Jedi Summer with The Magnetic Kid by John Boden
Post Mortem Press (July 2016)
76 pages; $10.00 paperback; $2.99 e-book
Reviewed by Kevin Lucia
There’s something about coming-of-age stories that resonate with the child we used to be. The nostalgic longing for a simpler time allows us, just for a little while, to escape the often maddening grownup world we live in. When a writer is able to balance that nostalgia with a clear eye, avoiding romanticizing or demonizing the past, you’ve got something special indeed.
That’s what John Boden has done with Jedi Summer with the Magnetic Kid. He’s offered us a clear view to a simpler time which wasn’t without its own complications, but it isn’t a bitter, depressing tale either. It’s simply what it is: a story about childhood, a time which can never be again.
It’s the summer of 1983, and Johnny and his little brother Roscoe are bopping their way through summer, as kids do. Of course, Johnny and Roscoe don’t necessarily live the apple-pie American life, nor is their summer a perfect golden one in a mythical country town in Illinois, where new tennis shoes are magic. With their mother working two jobs to make ends meet, Johnny and Roscoe have to make their own brand of magic, and they do it with the innocent resilience found only in the young.
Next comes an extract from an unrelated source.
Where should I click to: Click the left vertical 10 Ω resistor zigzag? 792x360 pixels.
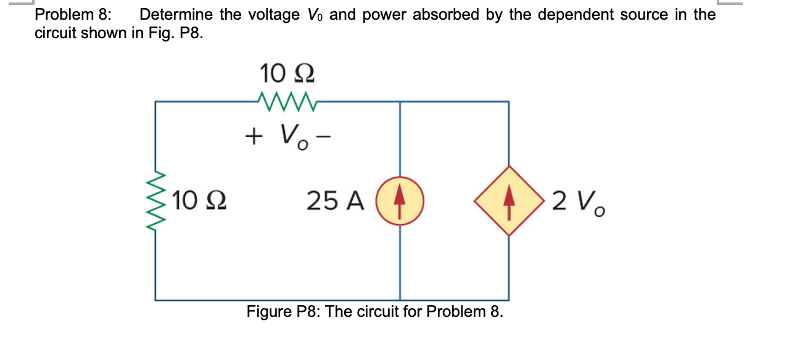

The story’s voice rings true, and you get the idea Boden has put more than imagination and thought into this story; he’s bled into it, too. There’s also some nice weirdness lurking around the corners of the main story. Ghost pets, a corpse hanging from a tree with birds living in its belly, and a still-born calf, because childhood is weird, and kids know it with an acceptance which puts most of us adults to shame. This is a perfect summer read for those of us who remember when were kids, and we accepted life as weird, too.